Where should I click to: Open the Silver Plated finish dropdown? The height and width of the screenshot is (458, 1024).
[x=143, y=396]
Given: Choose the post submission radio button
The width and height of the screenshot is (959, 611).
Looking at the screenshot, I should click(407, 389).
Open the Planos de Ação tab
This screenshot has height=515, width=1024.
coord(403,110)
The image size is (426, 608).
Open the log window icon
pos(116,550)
:::
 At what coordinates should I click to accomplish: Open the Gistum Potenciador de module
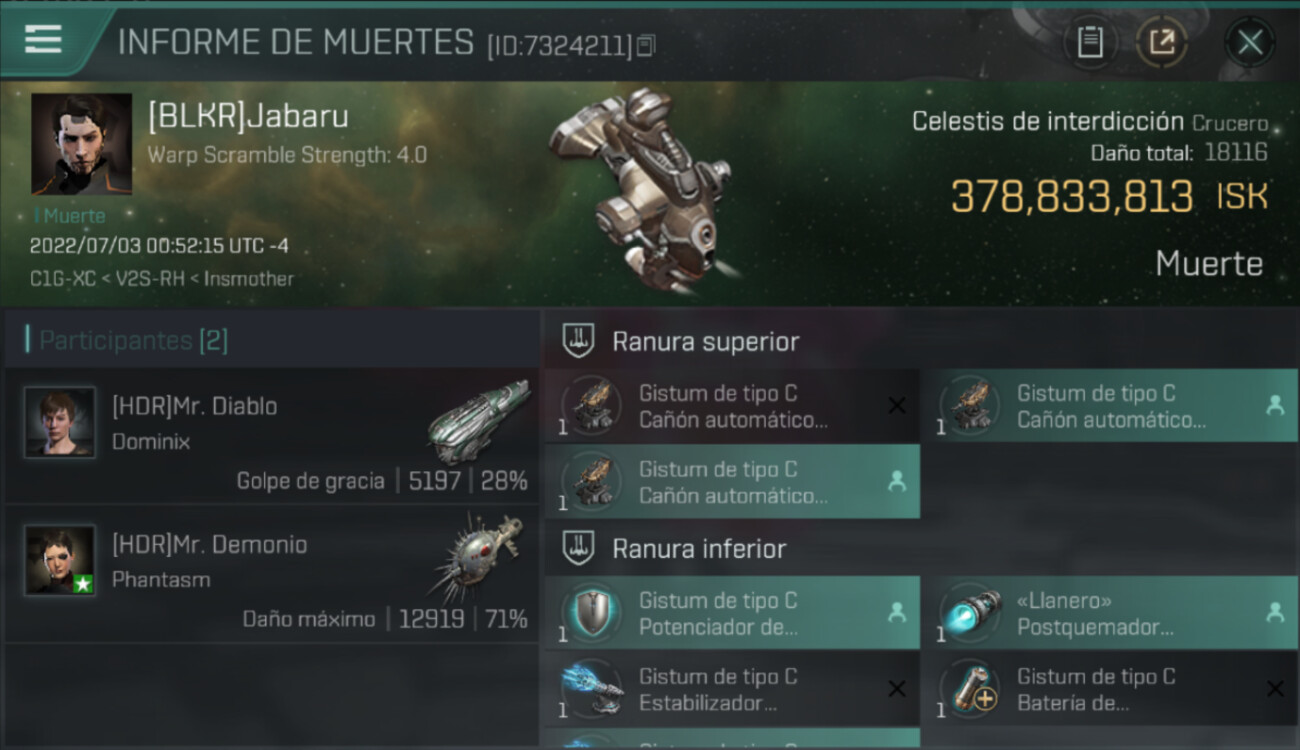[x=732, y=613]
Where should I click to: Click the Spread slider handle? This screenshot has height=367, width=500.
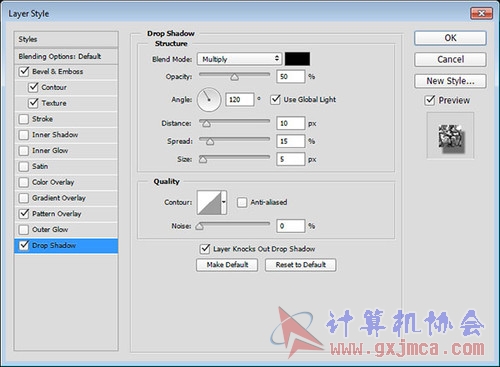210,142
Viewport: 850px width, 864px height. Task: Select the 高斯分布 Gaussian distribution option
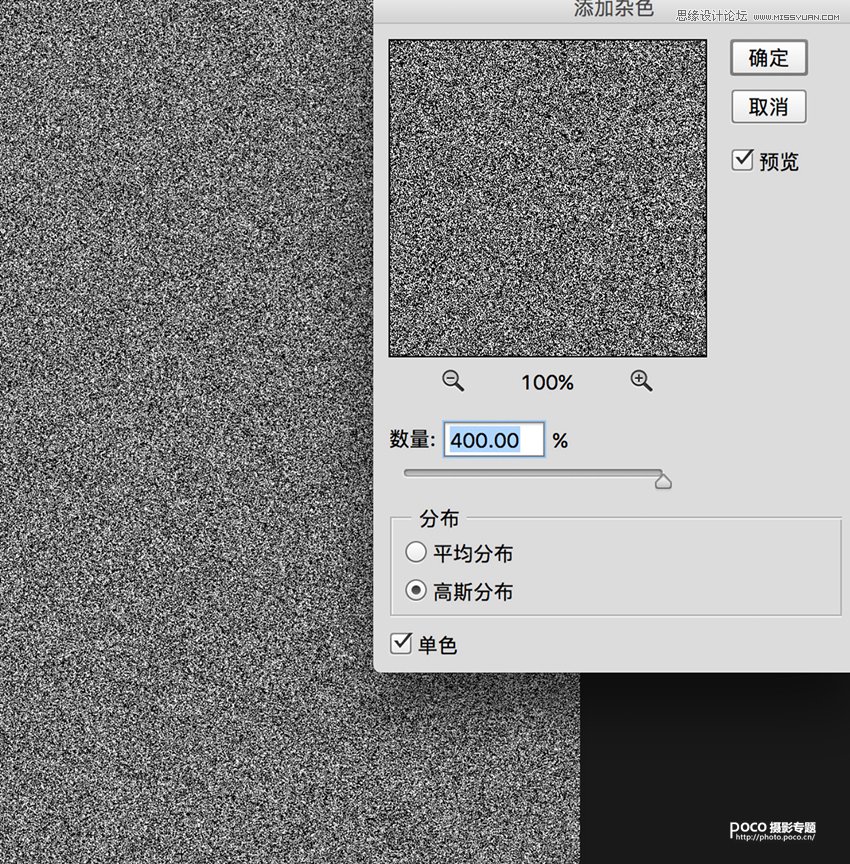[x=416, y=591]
:::
TASK ITEM: Only the lines above from the line containing "Where should I click to: Open" through the line containing "Given: Choose the" should be retyped, exactly and with both ends included.

ANSWER BOX:
Where should I click to: Open the Silver Plated finish dropdown? The height and width of the screenshot is (458, 1024).
[x=143, y=396]
Given: Choose the post submission radio button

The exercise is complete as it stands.